From left, incumbent Commissioners Tim Kriebel, Beth Holtzman and Lance Landgraf. Holtzman serves as the city’s mayor.


VENTNOR – The incumbent Imagine Ventnor team of Beth Holtzman, Tim Kriebel and Lance Landgraf will run unopposed in the May 12 non-partisan election for the three-member Board of Commissioners.

No one filed a petition to oppose them by the 4:30 p.m. deadline Monday, March 9. Election law requires the city to hold an election regardless of the number of candidates in the race.

According to the City Clerk’s Office, one other person picked up a petition packet but they did not return it by the deadline.

The team swept the 2016 election with a 2-1 margin with Holtzman garnering 1,306 votes, Kriebel 1,239, Landgraf 1,179. Challengers Michael Advena received 586 votes, and Cassandra Shober 481.

All three candidates said they feel residents are pleased with the team’s accomplishments over the last four years.

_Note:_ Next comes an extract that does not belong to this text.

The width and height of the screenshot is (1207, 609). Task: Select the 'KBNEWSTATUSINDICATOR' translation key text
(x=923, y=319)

According to the Imagine Ventnor Facebook page, although they will be running without opposition, the candidates will be reaching out to residents to listen to their concerns and “hopes” for Ventnor.

“We have worked endlessly to fulfill our campaign promises from 2016,” Mayor and Commissioner of Finance Beth Holtzman said. “Our team has accomplished more than we anticipated. Being unopposed to me is a strong public statement of satisfaction and gratitude for our efforts over the last four years.”

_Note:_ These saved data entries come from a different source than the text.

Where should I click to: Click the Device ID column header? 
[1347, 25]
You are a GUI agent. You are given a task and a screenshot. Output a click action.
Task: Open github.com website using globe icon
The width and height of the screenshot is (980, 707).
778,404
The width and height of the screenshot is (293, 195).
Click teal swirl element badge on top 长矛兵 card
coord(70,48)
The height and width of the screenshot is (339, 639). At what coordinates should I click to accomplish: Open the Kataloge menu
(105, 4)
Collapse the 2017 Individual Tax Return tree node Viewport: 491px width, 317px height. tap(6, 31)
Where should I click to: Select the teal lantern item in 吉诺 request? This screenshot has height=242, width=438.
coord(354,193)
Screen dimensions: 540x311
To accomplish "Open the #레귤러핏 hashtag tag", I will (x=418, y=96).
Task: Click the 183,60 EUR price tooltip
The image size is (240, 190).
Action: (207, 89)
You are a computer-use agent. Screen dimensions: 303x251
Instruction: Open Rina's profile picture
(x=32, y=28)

Kriebel, Commissioner of Public Safety and Community Affairs, called being unopposed “a vote of confidence” in the team’s ability to “make the most fair-minded, reasonable and well-informed decisions” on behalf of residents and visitors.

“Beth, Lance and I have all worked hard over the past four years to improve the way the city runs and enhance the first impression it gives,” Kriebel said. “We plan to build on the success we have had cultivating investment and improving the financial security of the city.”

Kriebel said the Imagine Ventnor team would seek out new revenues, improve efficiencies in the day-to-day operations of the city, and create a smaller government that provides what the city needs.

“We all agree city government needs to continue to make Ventnor as affordable as possible and keep taxes down, encourage smart development within the city and maintain good stewardship of our natural resources,” Kriebel said.

The team would continue to hold town hall meetings and conduct outreach events “to ensure we are hearing all your concerns,” he said.

Landgraf, who is Commissioner of Public Works, said it is “humbling” to be unopposed and that the team would continue to provide “good, responsible local government.”

“It shows our residents agree with the direction our team has taken our city and will continue to take our city,” he said. “We set goals and attained those that were attainable in our first term, but (we) know there is still work to be done. We need to keep the city moving in a positive direction.”

Landgraf said the team’s goals for its second four-year term include addressing over-development of sober living homes that have proliferated in the city, continue with infrastructure improvements in all neighborhoods and getting a “handle” on the Atlantic City Board of Education’s school budget, which resulted in a $1 million increase this year in the cost of tuition for Ventnor students to attend Atlantic City High School.

Landgraf said the city will also investigate “other options” for delivering quality education to high school students.